Strategic Differences Tier 1 and Tier 2

Strategic Differences Tier 1 and Tier 2

Tier 1 and Tier 2 issuers are requiered to file balance sheets and related financial statements for the two previous fiscal year ends (or for such shorter time that they have been in existence).

If you have financial statements that are audited in accordance with either the auditing standards of the American Institute of Certified Public Accountants (AICPA) (referred to as U.S. Generally Accepted Auditing Standards or GAAS) or the standards of the Public Company Accounting Oversight Board (PCAOB), you can use them to file a Tier 2 offering.

Tier 1 and Tier 2 issuers must include financial statements in Form 1-A that are dated not more than nine months before the date of non-public submission, filing, or qualification, with the most recent annual or interim balance sheet not older than nine months. If interim financial statements are required, they must cover a period of at least six months.

Financial statements for U.S.-domiciled issuers will be required to be prepared in accordance with U.S. GAAP, as is currently the case.

Financial statements in a Tier 1 offering are not required to be audited. Issuers in Tier 1 offerings that do not provide audited financial statements must label their financial statements as unaudited.

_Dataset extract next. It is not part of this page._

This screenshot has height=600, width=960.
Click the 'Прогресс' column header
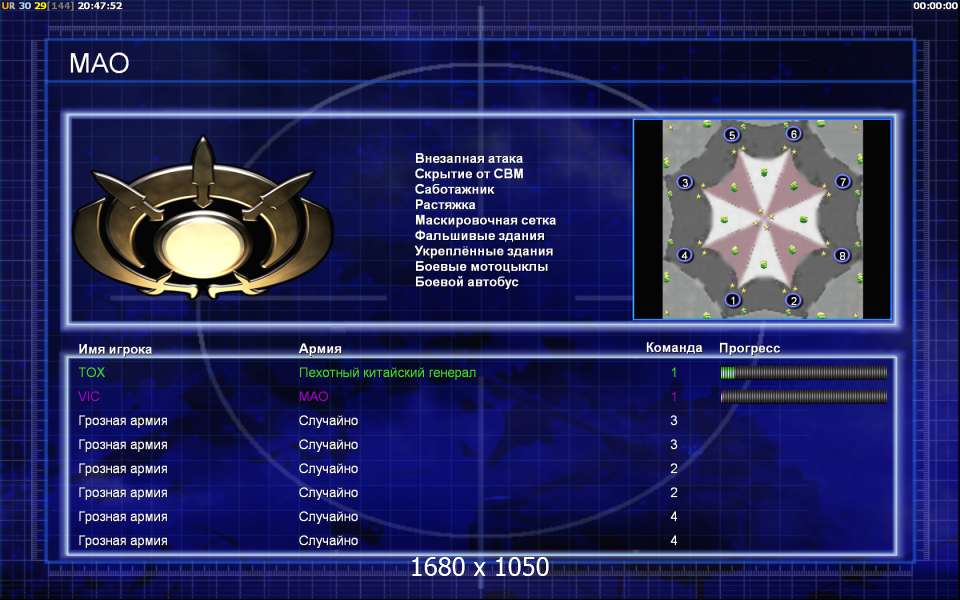[749, 348]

If a Tier 1 offering has already obtained an audit of its financial statements for other purposes, and that audit was performed in accordance with U.S. GAAS or the standards of the PCAOB, and the auditor followed the independence standards of either Rule 2-01 of Regulation S-X or the independence standards of the AICPA, then those audited financial statements must be filed. The auditor need not be registered with the PCAOB.